» Problem to work on
Look through the records below for the line with "Increase repeats using the right arrow" and the line with "Task: Open the catalog price tags icon", then return those lines and all lines between, exactly.

Stored data:
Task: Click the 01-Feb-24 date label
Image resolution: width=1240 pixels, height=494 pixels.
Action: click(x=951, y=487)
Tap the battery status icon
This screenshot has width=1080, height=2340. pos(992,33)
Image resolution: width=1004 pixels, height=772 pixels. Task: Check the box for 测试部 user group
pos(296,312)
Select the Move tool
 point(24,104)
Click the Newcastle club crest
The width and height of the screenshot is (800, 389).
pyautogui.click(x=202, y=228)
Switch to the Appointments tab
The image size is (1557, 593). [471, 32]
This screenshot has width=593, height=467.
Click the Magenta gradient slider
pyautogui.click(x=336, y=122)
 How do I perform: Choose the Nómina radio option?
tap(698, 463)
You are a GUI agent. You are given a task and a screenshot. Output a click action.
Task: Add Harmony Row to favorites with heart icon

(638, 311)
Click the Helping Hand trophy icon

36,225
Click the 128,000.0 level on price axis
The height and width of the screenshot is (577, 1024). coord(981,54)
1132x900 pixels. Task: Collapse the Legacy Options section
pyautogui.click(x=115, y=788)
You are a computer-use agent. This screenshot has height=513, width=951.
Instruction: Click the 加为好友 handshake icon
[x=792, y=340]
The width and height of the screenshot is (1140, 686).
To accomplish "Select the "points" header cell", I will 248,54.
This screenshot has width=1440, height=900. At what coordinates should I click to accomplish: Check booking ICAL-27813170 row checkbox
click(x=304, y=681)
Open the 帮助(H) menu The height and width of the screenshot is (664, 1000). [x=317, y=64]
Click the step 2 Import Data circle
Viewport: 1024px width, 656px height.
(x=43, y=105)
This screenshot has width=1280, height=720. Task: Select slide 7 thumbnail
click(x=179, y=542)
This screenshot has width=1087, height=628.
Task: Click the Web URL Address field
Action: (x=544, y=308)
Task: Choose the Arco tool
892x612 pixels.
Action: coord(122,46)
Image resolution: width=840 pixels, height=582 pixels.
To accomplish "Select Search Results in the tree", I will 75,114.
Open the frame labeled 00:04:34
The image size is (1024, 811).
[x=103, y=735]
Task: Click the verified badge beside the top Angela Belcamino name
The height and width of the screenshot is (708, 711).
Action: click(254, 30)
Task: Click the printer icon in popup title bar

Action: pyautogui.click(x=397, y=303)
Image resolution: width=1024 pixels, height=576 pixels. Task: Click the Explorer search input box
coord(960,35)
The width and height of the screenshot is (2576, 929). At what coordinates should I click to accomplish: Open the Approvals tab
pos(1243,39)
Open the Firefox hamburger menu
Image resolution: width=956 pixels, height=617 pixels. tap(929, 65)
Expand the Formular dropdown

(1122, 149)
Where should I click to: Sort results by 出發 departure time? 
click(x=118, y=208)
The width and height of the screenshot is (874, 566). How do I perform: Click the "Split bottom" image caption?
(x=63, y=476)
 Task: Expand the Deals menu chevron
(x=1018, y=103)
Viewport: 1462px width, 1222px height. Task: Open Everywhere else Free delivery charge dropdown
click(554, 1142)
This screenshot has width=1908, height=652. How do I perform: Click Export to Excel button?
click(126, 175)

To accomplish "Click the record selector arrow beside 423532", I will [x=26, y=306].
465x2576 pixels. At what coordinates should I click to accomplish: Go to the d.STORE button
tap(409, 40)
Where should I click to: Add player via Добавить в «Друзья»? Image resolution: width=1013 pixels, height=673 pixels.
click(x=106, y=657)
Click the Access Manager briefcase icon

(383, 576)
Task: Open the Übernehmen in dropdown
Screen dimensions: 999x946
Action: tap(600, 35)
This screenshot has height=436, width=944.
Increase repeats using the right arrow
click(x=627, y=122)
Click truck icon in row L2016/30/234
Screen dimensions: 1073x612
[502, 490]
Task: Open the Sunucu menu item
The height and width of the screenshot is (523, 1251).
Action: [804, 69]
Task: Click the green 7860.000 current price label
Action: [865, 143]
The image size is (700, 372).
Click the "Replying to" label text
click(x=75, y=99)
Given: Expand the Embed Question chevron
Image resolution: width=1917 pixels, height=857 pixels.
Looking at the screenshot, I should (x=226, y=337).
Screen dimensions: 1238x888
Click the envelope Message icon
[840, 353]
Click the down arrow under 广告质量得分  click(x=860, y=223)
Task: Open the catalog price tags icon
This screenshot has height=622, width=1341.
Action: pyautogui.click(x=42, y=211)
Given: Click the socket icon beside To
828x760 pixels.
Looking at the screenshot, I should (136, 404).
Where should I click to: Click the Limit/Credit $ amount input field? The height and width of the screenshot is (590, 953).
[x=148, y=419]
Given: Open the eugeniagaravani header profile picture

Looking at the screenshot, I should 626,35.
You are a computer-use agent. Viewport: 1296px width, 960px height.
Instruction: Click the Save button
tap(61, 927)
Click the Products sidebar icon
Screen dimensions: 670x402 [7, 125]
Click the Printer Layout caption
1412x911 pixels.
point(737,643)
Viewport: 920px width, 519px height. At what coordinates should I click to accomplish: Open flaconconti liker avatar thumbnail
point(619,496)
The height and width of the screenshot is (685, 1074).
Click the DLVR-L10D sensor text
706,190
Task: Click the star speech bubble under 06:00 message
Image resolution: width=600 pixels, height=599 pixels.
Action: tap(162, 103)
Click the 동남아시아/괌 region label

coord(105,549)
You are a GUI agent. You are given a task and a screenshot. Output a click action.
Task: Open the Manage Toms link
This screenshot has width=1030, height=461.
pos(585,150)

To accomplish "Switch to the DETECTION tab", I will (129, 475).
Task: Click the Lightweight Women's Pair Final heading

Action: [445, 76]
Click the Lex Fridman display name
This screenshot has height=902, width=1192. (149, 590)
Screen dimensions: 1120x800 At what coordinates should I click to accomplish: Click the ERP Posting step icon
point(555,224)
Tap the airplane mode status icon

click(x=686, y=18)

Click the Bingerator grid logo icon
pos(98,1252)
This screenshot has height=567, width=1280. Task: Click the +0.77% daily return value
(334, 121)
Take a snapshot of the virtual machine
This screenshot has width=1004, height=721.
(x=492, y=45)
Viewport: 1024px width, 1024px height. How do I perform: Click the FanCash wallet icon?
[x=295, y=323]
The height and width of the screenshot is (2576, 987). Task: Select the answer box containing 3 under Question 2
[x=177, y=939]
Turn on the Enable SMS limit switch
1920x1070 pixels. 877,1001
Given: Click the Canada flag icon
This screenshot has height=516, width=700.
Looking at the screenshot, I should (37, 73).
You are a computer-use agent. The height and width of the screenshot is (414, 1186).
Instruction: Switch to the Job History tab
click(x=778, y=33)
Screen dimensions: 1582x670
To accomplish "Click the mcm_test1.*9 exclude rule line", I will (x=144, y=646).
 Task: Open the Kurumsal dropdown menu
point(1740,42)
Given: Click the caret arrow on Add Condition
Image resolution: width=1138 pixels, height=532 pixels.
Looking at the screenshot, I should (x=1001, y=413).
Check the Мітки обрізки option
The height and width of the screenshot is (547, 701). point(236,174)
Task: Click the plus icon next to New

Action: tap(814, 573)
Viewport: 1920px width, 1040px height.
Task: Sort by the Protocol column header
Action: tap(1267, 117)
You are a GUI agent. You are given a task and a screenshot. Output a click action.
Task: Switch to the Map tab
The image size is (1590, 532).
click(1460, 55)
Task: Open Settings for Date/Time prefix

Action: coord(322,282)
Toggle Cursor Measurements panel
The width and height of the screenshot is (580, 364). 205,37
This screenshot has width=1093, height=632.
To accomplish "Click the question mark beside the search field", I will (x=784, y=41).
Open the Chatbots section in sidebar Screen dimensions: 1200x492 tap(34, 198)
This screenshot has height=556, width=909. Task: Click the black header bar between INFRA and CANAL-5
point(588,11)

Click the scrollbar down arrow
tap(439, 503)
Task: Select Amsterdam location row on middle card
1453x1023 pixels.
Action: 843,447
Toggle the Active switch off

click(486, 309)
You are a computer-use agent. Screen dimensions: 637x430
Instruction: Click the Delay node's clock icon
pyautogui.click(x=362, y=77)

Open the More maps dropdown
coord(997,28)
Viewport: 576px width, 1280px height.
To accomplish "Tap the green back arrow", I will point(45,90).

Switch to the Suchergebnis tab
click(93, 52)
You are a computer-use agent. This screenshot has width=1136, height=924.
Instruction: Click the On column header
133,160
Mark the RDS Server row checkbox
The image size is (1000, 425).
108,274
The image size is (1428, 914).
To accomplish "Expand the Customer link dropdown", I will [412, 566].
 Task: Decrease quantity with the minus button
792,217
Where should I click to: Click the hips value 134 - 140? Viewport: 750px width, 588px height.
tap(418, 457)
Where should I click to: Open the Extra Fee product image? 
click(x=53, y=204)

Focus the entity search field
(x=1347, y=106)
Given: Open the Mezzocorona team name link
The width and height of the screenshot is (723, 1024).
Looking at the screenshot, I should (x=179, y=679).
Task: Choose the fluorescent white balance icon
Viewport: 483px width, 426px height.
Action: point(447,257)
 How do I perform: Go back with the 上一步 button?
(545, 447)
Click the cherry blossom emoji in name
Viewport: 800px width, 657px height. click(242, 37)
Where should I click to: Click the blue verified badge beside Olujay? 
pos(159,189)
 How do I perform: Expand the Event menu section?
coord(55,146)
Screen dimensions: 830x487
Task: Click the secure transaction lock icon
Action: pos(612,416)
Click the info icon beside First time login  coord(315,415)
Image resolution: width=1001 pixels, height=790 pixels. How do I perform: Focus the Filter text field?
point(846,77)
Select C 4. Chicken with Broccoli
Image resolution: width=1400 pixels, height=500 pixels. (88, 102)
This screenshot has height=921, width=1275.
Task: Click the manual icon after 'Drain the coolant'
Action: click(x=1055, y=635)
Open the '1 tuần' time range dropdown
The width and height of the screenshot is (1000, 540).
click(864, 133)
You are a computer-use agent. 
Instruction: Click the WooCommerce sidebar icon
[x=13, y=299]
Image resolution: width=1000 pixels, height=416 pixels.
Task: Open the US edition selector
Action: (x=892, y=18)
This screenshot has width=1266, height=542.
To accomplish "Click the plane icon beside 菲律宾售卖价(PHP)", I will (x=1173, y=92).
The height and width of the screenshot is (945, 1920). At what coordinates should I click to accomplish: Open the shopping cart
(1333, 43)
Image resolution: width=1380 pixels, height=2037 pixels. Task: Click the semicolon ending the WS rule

» Task result
Increase repeats using the right arrow
click(x=627, y=122)
Click truck icon in row L2016/30/234
Screen dimensions: 1073x612
[502, 490]
Task: Open the Sunucu menu item
The height and width of the screenshot is (523, 1251).
Action: [804, 69]
Task: Click the green 7860.000 current price label
Action: [865, 143]
The image size is (700, 372).
Click the "Replying to" label text
click(x=75, y=99)
Given: Expand the Embed Question chevron
Image resolution: width=1917 pixels, height=857 pixels.
Looking at the screenshot, I should (x=226, y=337).
Screen dimensions: 1238x888
Click the envelope Message icon
[840, 353]
Click the down arrow under 广告质量得分  click(x=860, y=223)
Task: Open the catalog price tags icon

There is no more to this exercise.